Being Blind doesn’t mean you can’t Skateboard: Ryusei Ouchi proving it

Blindness poses lots of hurdles for any person, which they try to overcome. One of those struggles is to be able to skateboard. A 19-year-old boy is overcoming this hurdle like a ‘champ’.

Taking a deep breath Ryusei Ouchi uses his cane to feel out the edge of the three-meter-high ramp, shuffles to the edge and then drops in. Like any other skateboarder, the rush of air, the thrill of the ride, the sense of accomplishment in finishing a trick is what drew Ryusei to the sport. However, there is only one difference Ouchi is almost completely blind.

Story of Ouchi

Ouchi was born with perfectly normal vision. However, at the age of seven, he was diagnosed with an eye condition, his sight has deteriorated to the point where he needs a cane to navigate and feel his local skate-park in Tokorozawa, north of Tokyo.

He has earned a sizeable amount of followers on social media by performing tricks such as dropping in off large ramps, riding rails and even performing handstand tricks. Ouchi has impressed the local skateboarding community with his dedication to the sport. He is well acquainted with the dangers and says it comes with the territory.

“If I’m skateboarding I don’t know how safe I can be, but that’s life”, Ouchi said last week. He loves skateboarding regardless of the risks and wants to do it.

“In my second year of high school, my eyesight got really bad, and all of a sudden the disease was progressing at a faster rate and I started panicking a little”, he said.

Skateboarding with his friends is a way of expressing himself and that’s why he heads for the skate park several times a week. It was a difficult task for him and took him a while but eventually, he became fully accustomed to the layout. Now he has a good mental picture of his surroundings, liberating him up to perform more tricks.

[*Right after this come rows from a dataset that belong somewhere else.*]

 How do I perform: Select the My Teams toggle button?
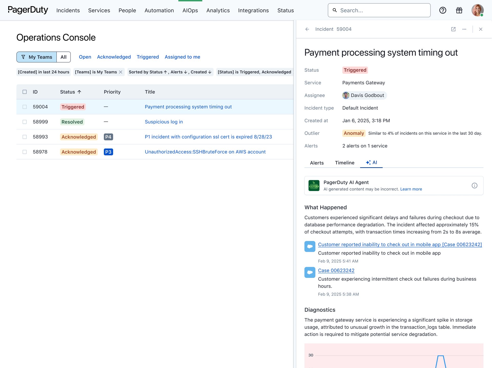pos(36,57)
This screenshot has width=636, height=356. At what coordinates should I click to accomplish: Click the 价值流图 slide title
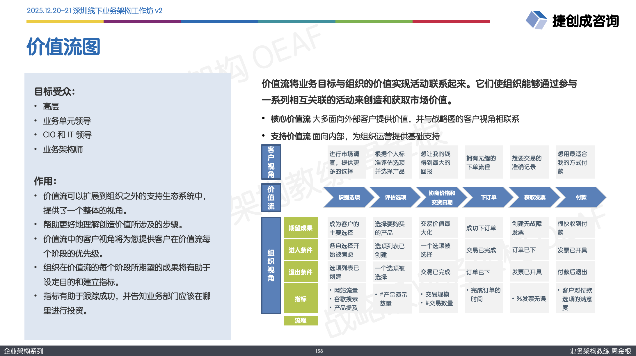point(63,47)
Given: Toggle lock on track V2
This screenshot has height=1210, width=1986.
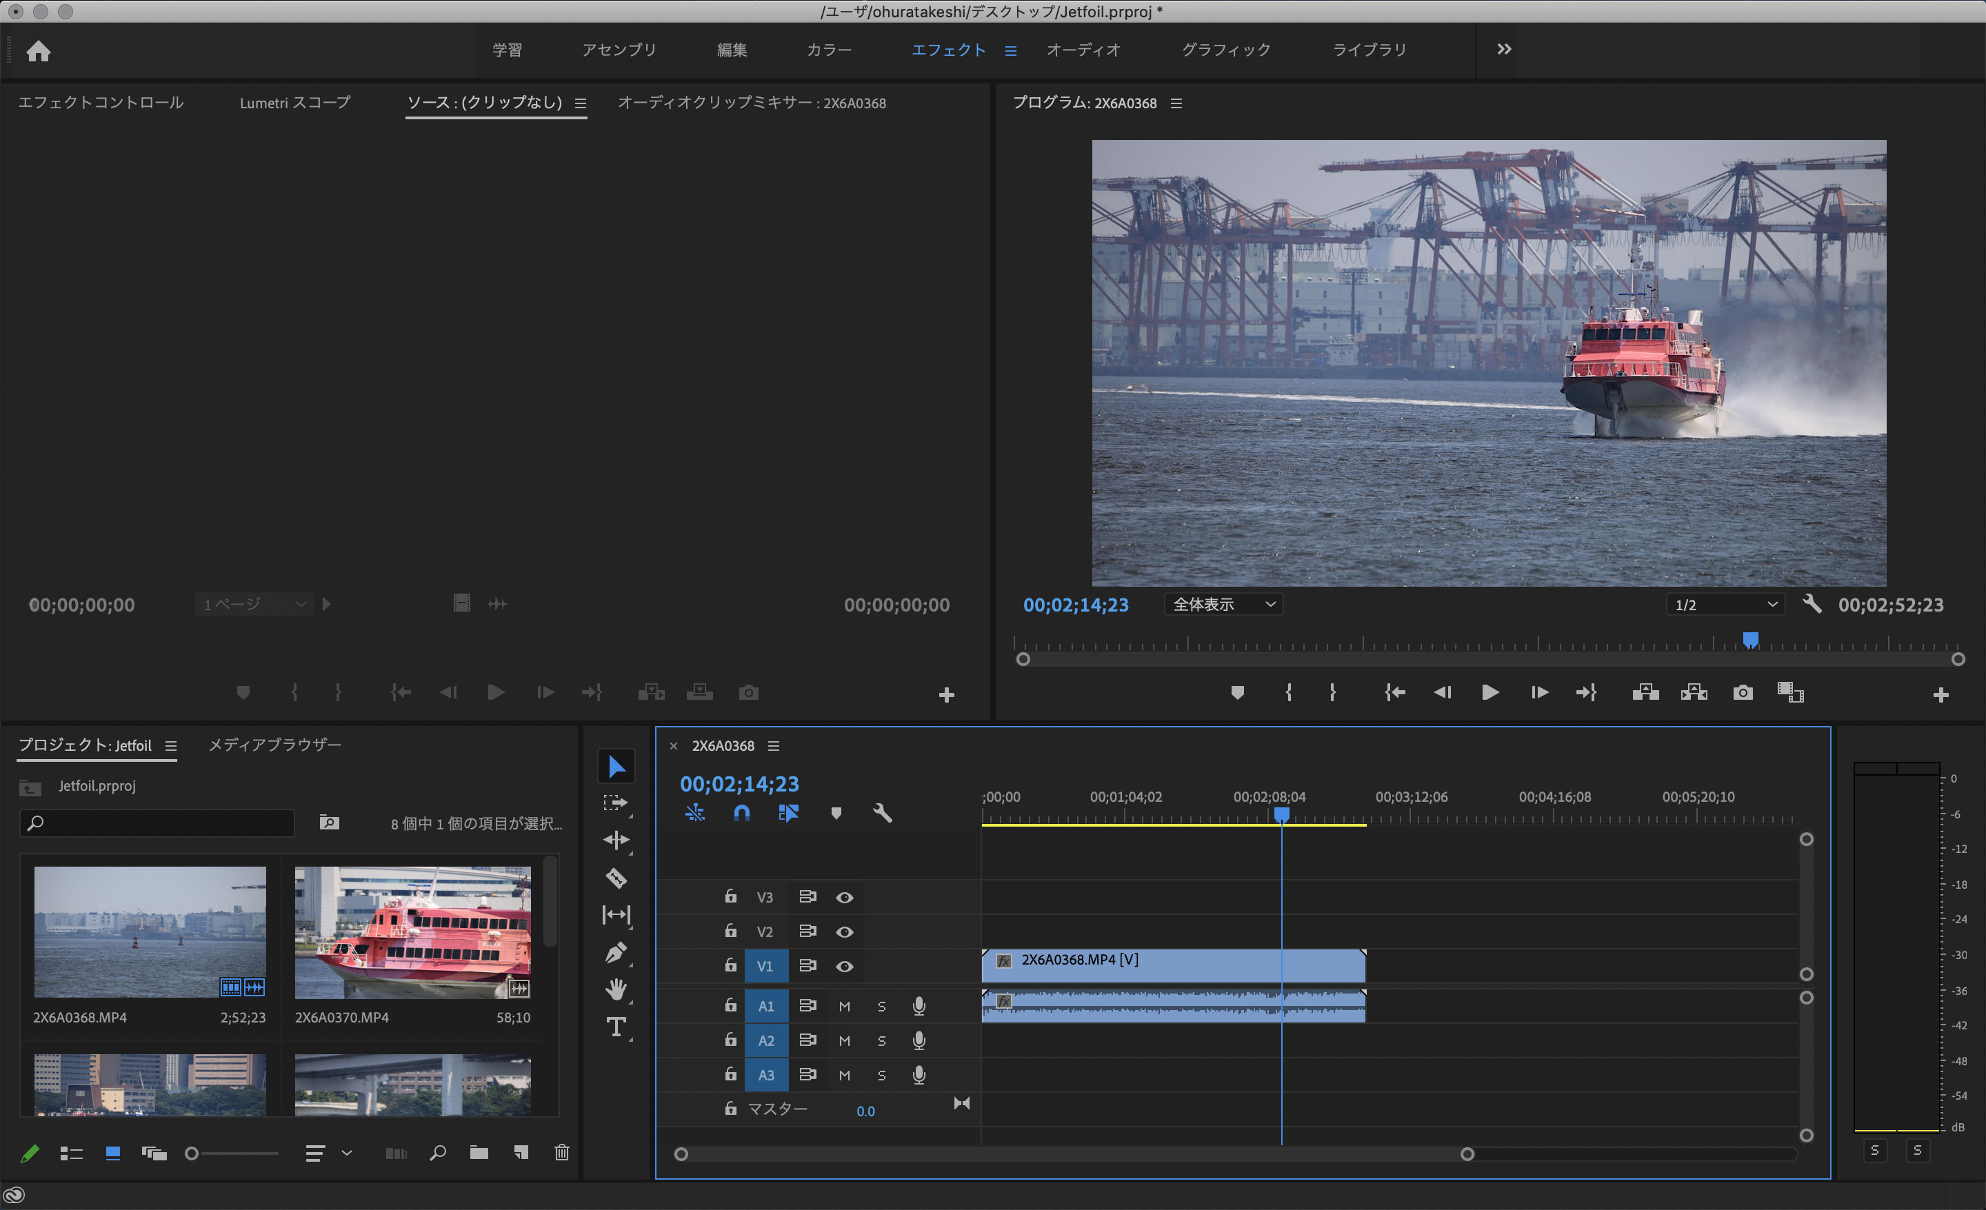Looking at the screenshot, I should pos(730,930).
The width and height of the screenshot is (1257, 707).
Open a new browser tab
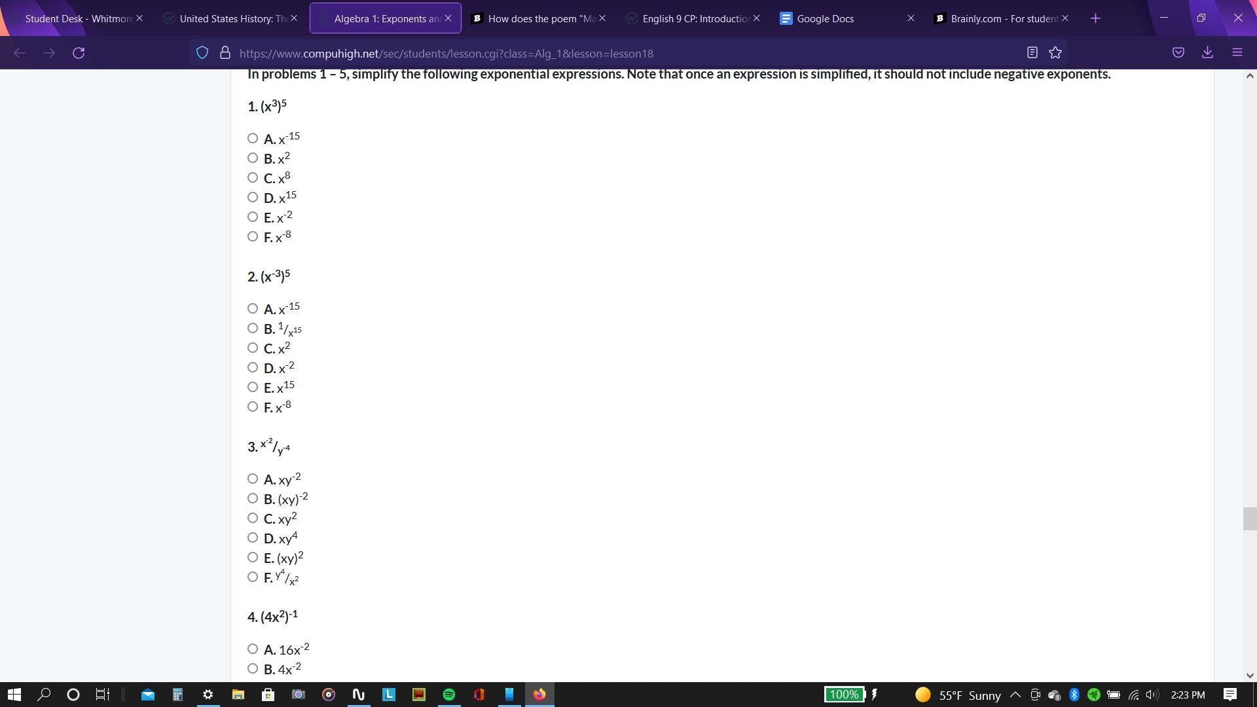(x=1095, y=18)
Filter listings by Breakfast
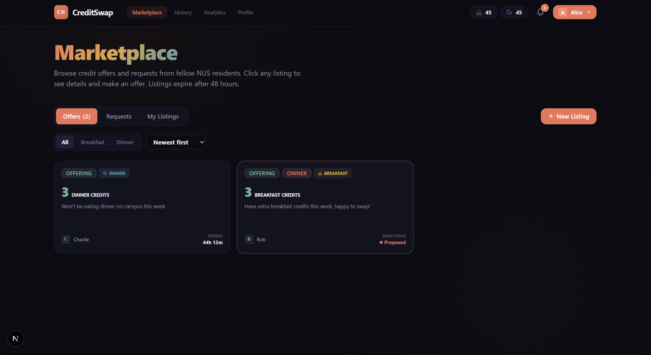651x355 pixels. tap(93, 142)
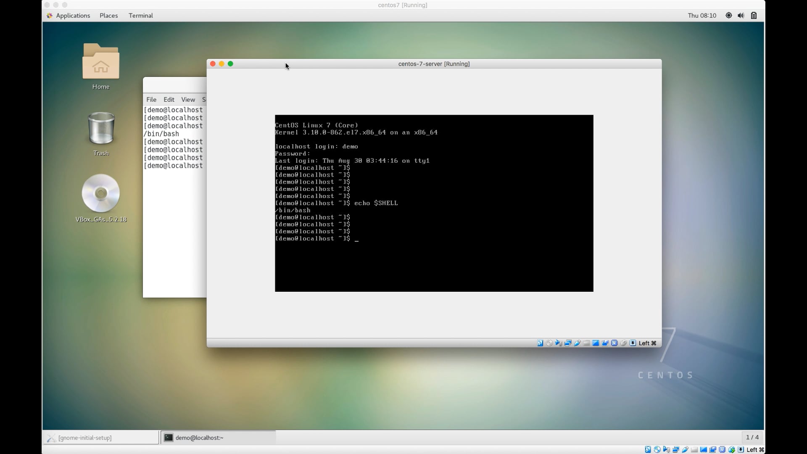The image size is (807, 454).
Task: Click the USB devices icon in centos-7-server status bar
Action: point(577,343)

Skateboarding as a sport will make a debut at next year’s Tokyo Olympics. However, it is not going to happen at the Paralympics. Ouchi wishes that one day it might happen.

He wants Society to be more Understanding

“Many people tell me that they can’t believe I skateboard being blind. I get this often,” he said.

He added that it is not yet common for blind people to skateboard, at least in the minds of the general public. “If it becomes a Paralympic sport, I think people will go, ‘Huh?’ and want to check it out”.

For now, Ouchi is delighted to serve as a source of inspiration for others through his social media channels.

He expressed that even if he is a blind skateboarder, he wants to skateboard whenever he can. So that he can feel that sense of pride within him and spread the story.

 “As a member of the visually impaired community, aside from skateboarding, there are many struggles”.

“I want society to be more understanding.”